McConnell went on to say he had moved to pump up Republican confidence. "I have made an online purchase of a vacuum device, and have been assured it will add 2 to 3 votes to our length and girth."
McConnell's assistant, Republican whip John Kyl of Arizona, also said the weekend results would not deter Republican unity in the Senate. "We will not compromise on opposition to government-run insurance," said Kyl.
"My office has been deluged with messages from concerned citizens who are afraid of a pubic option, and the Republican Party is going to make sure they can go on being afraid," he said.
December 4, 2009
Palin backs Swiss vote
Supports ban on "missile-shaped Muslim churches"
America would be wise to emulate Switzerland and ban minarets, former Alaska Governor Sarah Palin said today. She gave her views in her first major foreign policy address.
"Switzerland has alerted the entire world to the danger of these missile-shaped Muslim churches, and we should stand shoulder to shoulder with the holey Swiss people to end the minaret threat to world peace," Palin told the barista staff of the Barnes & Noble bookstore in Westmost, North Carolina.
"These minarets of mass destruction, if nuclear-tipped, if launched from Switzerland could have threatened all of Europe, which you can see from the Alps," Palin said, and also ordered a black currant scone.
Sen. John McCain, the 2008 Republican presidential nominee, expressed strong support for his former running mate. "We're facing a serious missile-shaped houses of worship gap," said McCain. McCain went on to demand the Obama administration move to deploy minaret-intercepting Southern Baptist steeples in the Czech Republic.
Former Secretary of State Condoleezza Rice agreed with McCain and Palin. "The mere possibility minarets could have nuclear launch capability means we must take preemptive action against all nations that possess minarets, without waiting for inspections," she said.
"We can't let the smoking gun come in the form of a vaguely mushroom-shaped mosque," Rice said.
In other news, the Bureau of Labor Statistics has announced that Tiger Woods has created or saved 150,000 mistress jobs.
December 1, 2009
Obama wins Funniest President Award
George W. Bush impression called "eerie"
President Obama has received another prestigious honor to add to his Nobel Peace Prize, the White House announced today.
"The President is thrilled at winning the Funniest President Award," press secretary Robert Gibbs told reporters this morning.
The Funniest President Award was started by the Order Of The Knights Of The Catskills (OKC). They have bestowed it on American commanders-in-chief on a semi-regular basis since Herbert Hoover in 1929.

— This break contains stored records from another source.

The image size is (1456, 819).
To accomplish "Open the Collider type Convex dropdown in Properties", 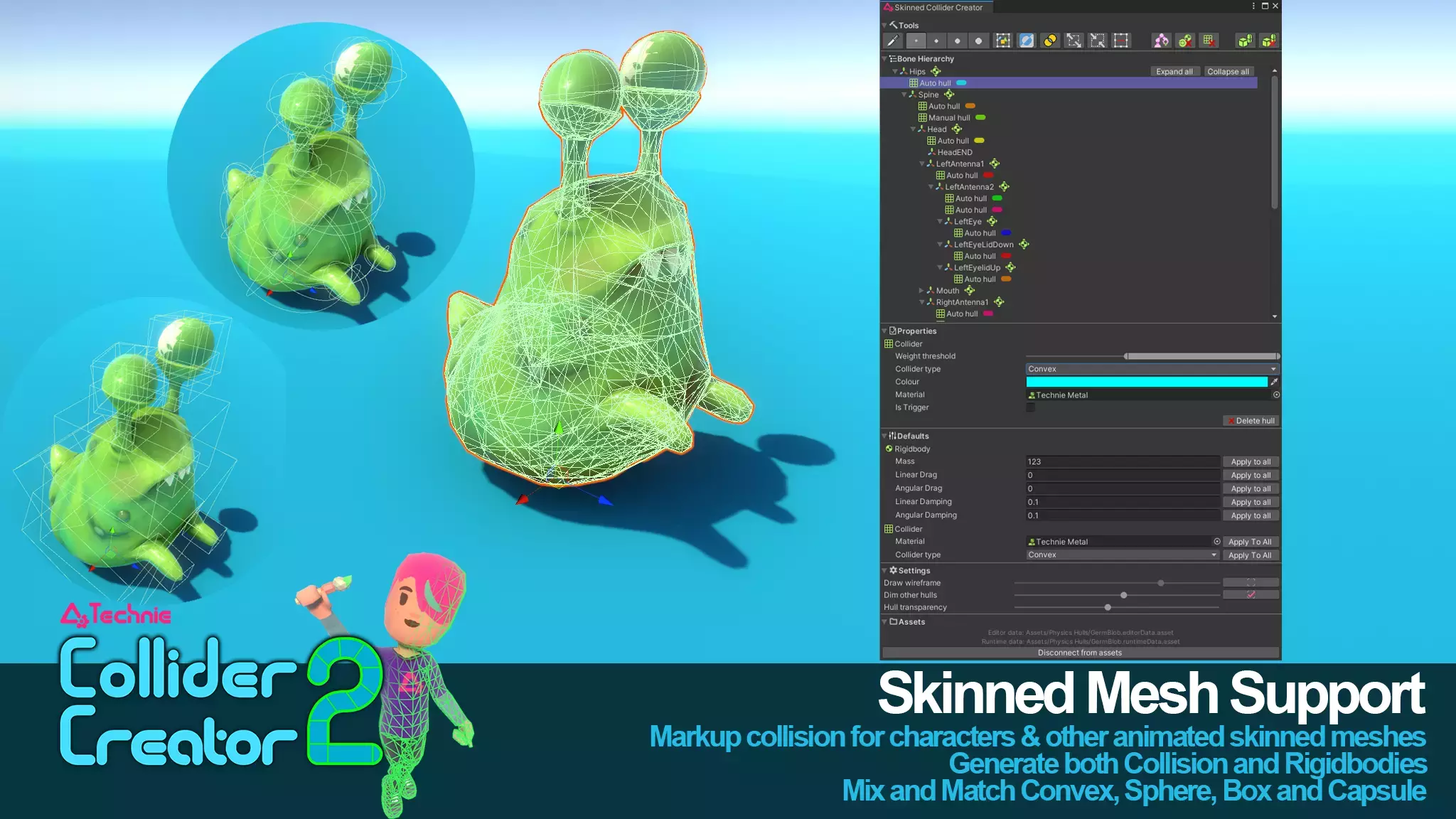I will [x=1151, y=369].
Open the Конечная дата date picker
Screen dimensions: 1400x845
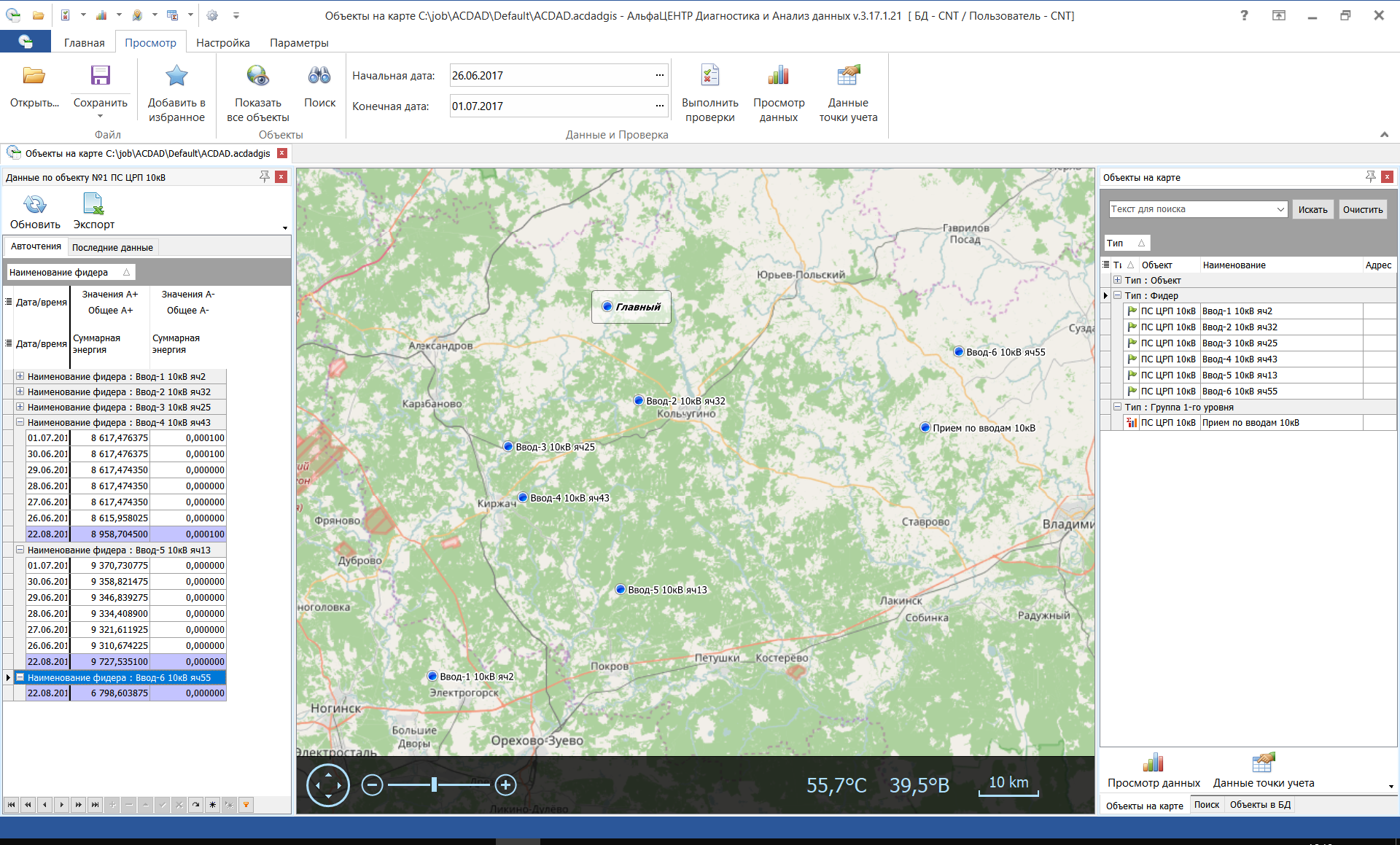tap(658, 106)
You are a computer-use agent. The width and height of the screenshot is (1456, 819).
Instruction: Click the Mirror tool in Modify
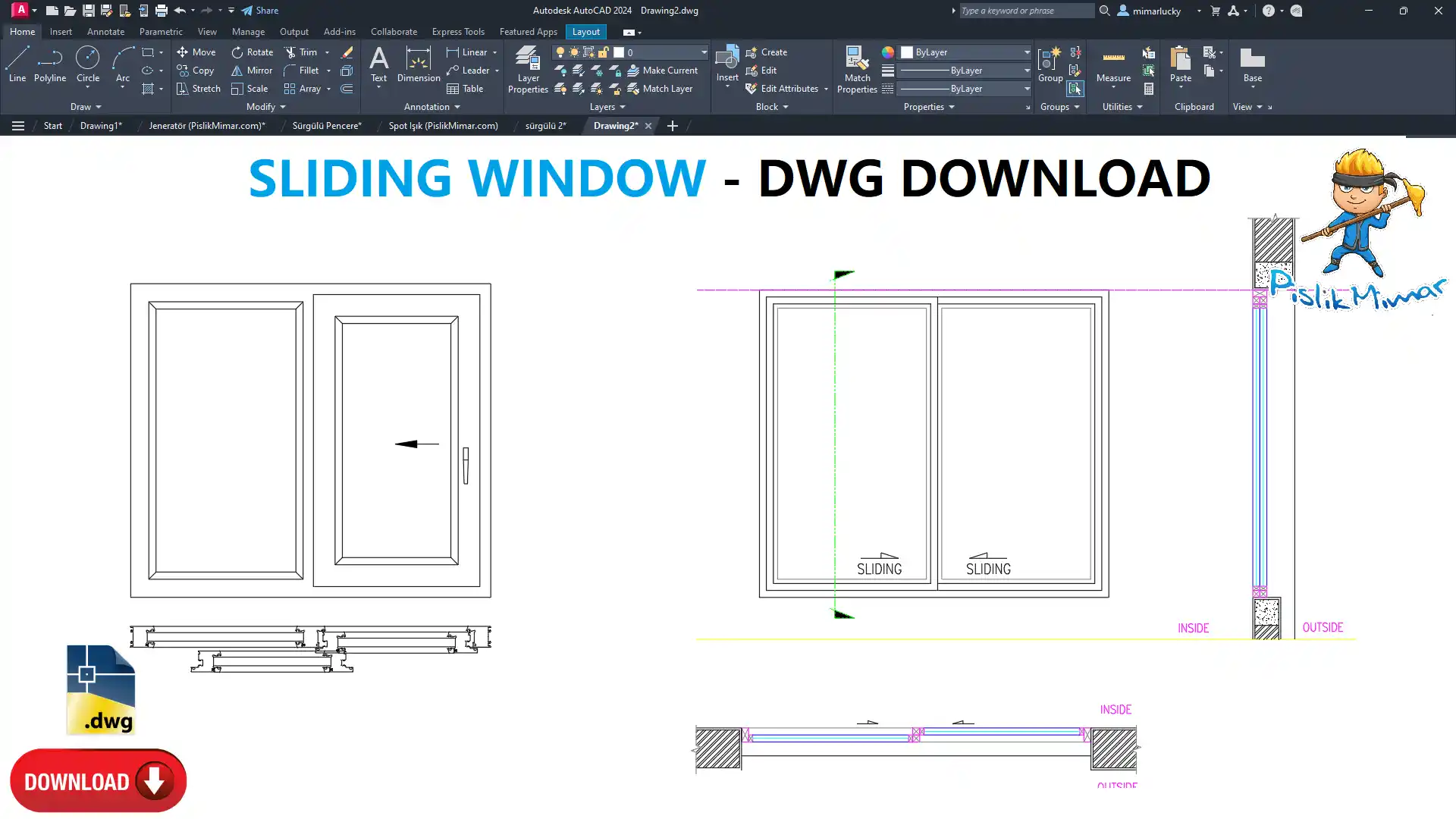(252, 71)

Grand Emcee Mortie Zilberstein said that Obama earned the Funniest President Award for his spot-on impression of former President George W. Bush. "It's eerie how much Obama is like Bush," said Zilberstein. He cited such Obama talents as copying Bush on the release of torture photos and opposition to the landmine ban treaty. "And now he's going to do a troop surge. The resemblance is uncanny!"
Zilberstein further explained that Obama doesn't have to closely copy Bush's vocal inflections or mannerisms to be doing an impression. "You don't have to try to be a doppelganger. Look at Fred Armisten," he said.
Gibbs said that Obama had hoped he was in the running for the award, and even practiced new Bush material on his recent world tour. "But no one thought he had a chance at the top prize, not with Stephen Harper still in office," Gibbs said.
In related news, Sarah Palin denied she dropped out early from a Thanksgiving Day charity run. The former Alaska Governor had pledged to run in the 5K "Turkey Trot" while visiting relatives in Richland, Washington. Palin denied reports she left the race early to avoid fans who had gathered at the finish line. "I was doing a Rosie Ruiz impression," Palin told the Tri-Cities Herald-Plutonium.